Task objective -
The result should be a faithful copy of every entry below, with the pictures left out.

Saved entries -

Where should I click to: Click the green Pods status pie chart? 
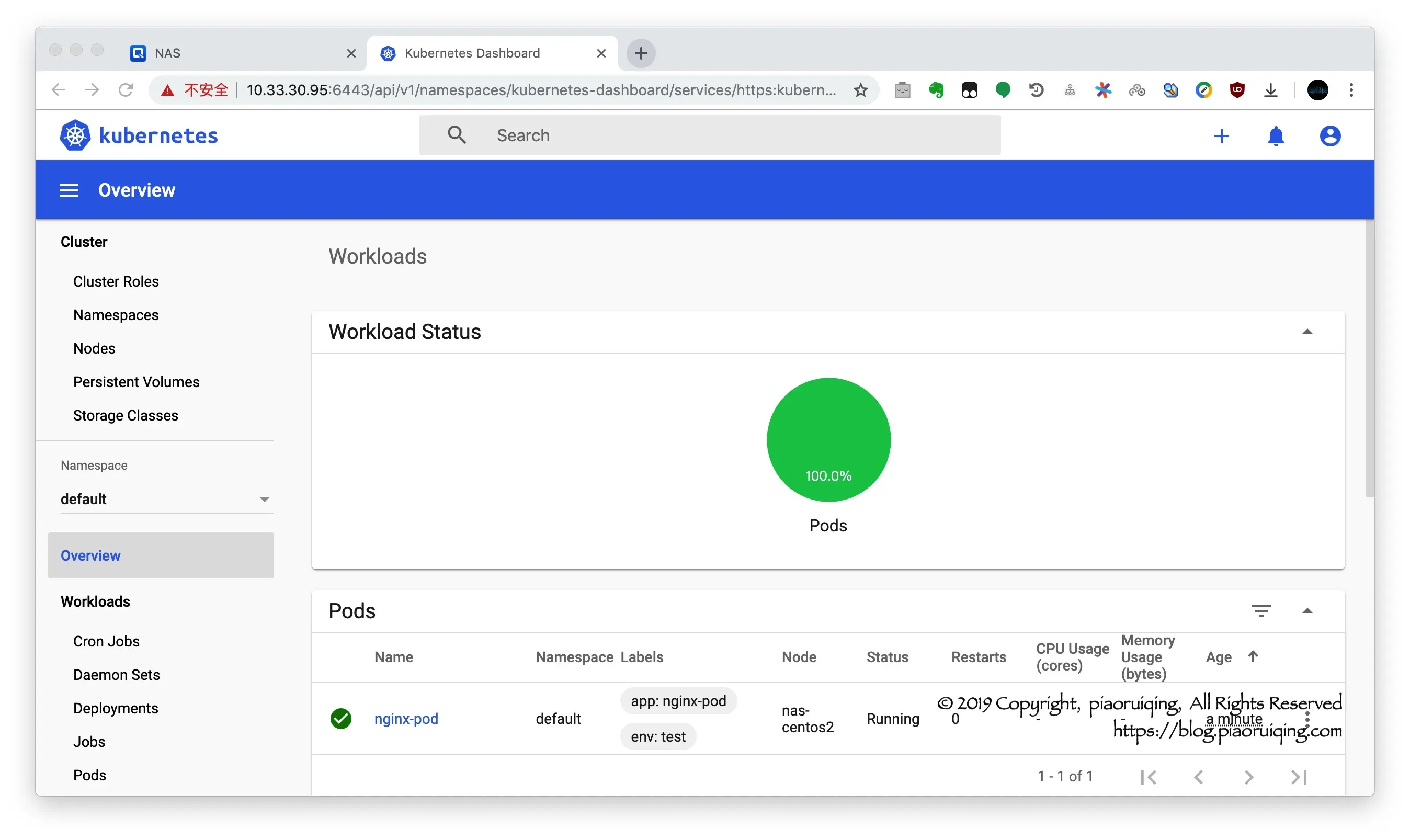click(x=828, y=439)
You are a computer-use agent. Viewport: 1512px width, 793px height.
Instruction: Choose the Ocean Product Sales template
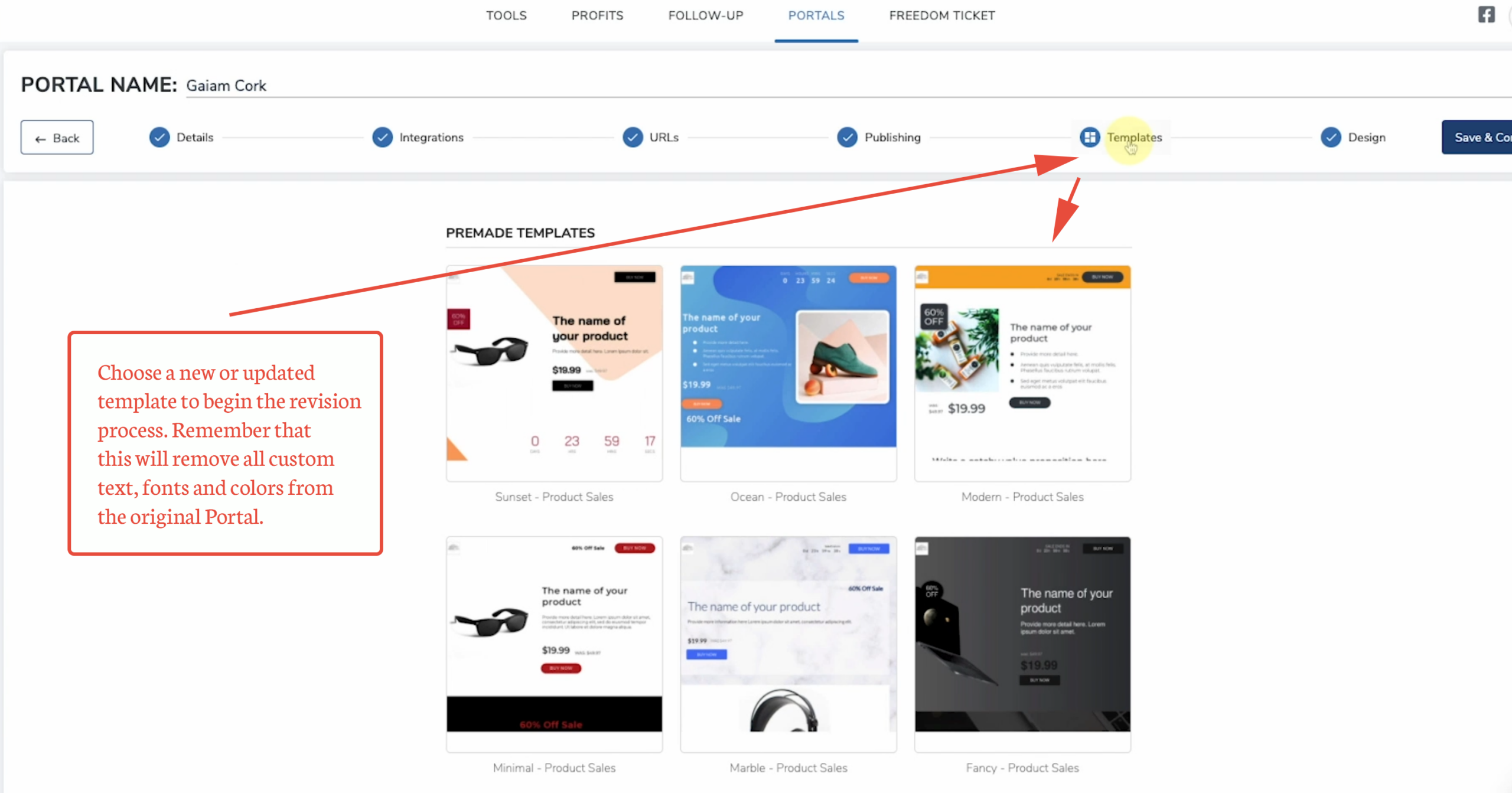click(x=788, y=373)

Solution for this exercise -
Where should I click to: Click the green Pods status pie chart? 
click(x=828, y=439)
You are a computer-use agent. Viewport: 1512px width, 793px height.
Instruction: Choose the Ocean Product Sales template
click(x=788, y=373)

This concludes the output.